The barn-like wooden building was in good condition. On entering it Peary lit a lamp – the last of his oil – and peered about. There were tables, chairs
, crates of food and enough fuel to see them through the winter. He lit the kitchen range and a stove in the officers’ quarters before admitting to Henson that he no longer had any feeling in his legs. Henson took a knife and sliced through Peary’s sealskin boots and the rabbit-skin undershoes beneath. His legs were frostbitten to the knees. When Henson pulled away the undershoes the tips of several of Peary’s toes came with them. Dedrick amputated six toes on the spot. Later, as they festered in the darkness of Fort Conger, Dedrick removed another two, leaving him with just a little toe on each foot. Peary was philosophical: ‘A few toes aren’t much to give to achieve the Pole,’ he said. But he did not achieve the Pole this time. Forced to turn back by his Inuit, who had already begun to desert, he returned to Cape D’Urville. Here he recuperated until the spring of 1900, when he turned again to his task. As he explained, ‘There is something beyond me, something outside of me, which impels me irresistibly to the work.’ That year he crossed to Greenland, from where he shuffled to its northernmost point, Cape Morris Jessup, before turning back. In 1902, from Fort Conger, he and Henson sledged north through Ellesmere Island and onto the pack. They reached 84° 17’ N, but the wilderness of ice was more than they could cope with. ‘The game is off...’ Peary wrote. ‘I have made the best fight I knew. I believe it has been a good one. But I cannot accomplish the impossible.’ Retreating to ice-free waters in August 1902, he was picked up by the expedition ship and carried to America.

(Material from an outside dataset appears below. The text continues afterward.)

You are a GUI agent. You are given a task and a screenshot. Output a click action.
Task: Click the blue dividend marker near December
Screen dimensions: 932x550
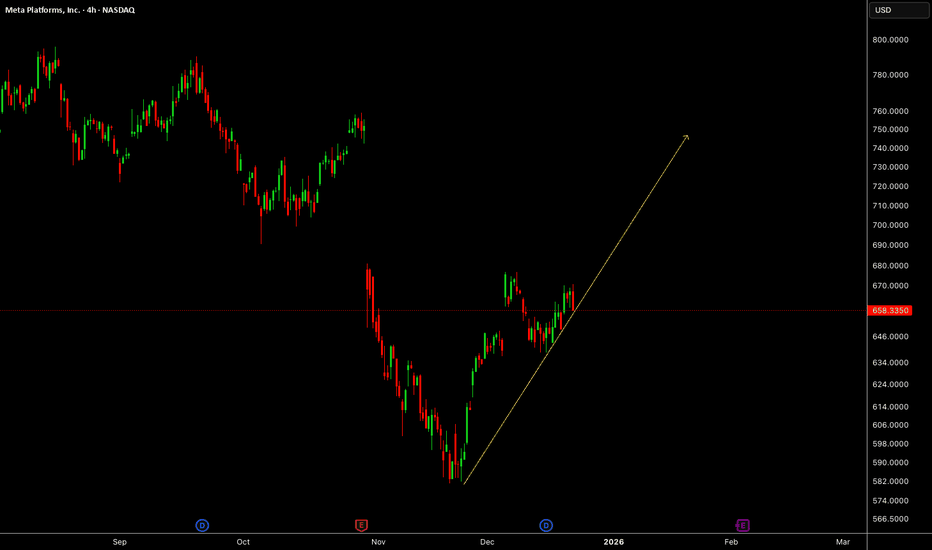tap(546, 524)
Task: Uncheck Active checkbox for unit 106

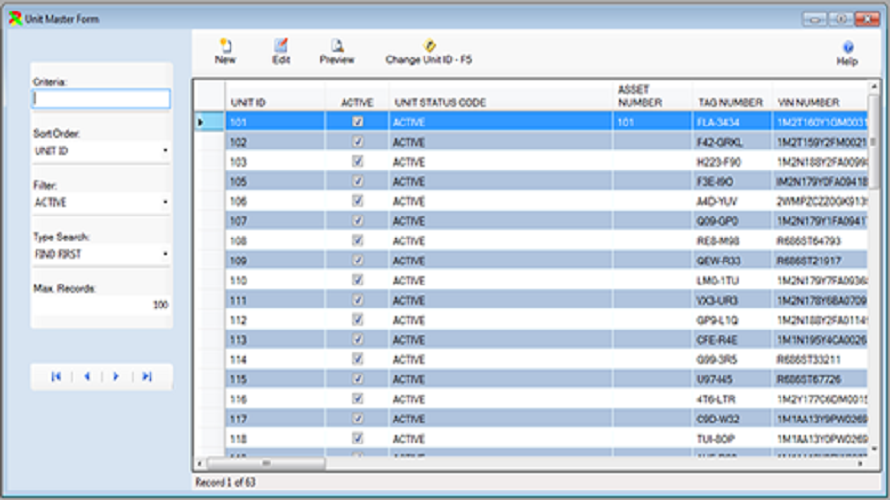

‘Peary Failed to Reach the Pole’ was how the New York Times greeted his return. There it was in black and white: he was a failure. Nothing could be more galling for a man who strove so desperately to succeed. More infuriatingly still, while Peary had been toiling uselessly in the ice above Ellesmere Island, an Italian expedition under the Duke of Abruzzi had been breaking records in the ice above Franz Josef Land, trumping even Nansen with a furthest north of 86° 33’. If sometimes Peary had considered abandoning his quest – and there had been many such times – the news of Abruzzi’s triumph gave him renewed vigour. ‘Next time I’ll smash all that to bits,’ he told Henson. ‘Next time!’ But would there be a next time? After so many failures, Peary was not quite the hero he had been. Funding was no longer so easy to find, and the Navy was adamant that he do the work for which it was still paying him. The spirit of patriotism came to his rescue. The Peary Club saw no reason why America should be beaten to the Pole by any other nation and dug into its collective pockets to furnish their man with all the equipment he required. The President, too, let it be known that he wanted Peary to try again. Bowing to Roosevelt’s wishes, the Navy informed Peary not only that he had paid leave but that he was actively instructed to try for the Pole. ‘Our national pride is involved in this undertaking,’ the Navy Secretary wrote, ‘and this department expects that you will accomplish your purpose and bring further distinction to a service of illustrious traditions.’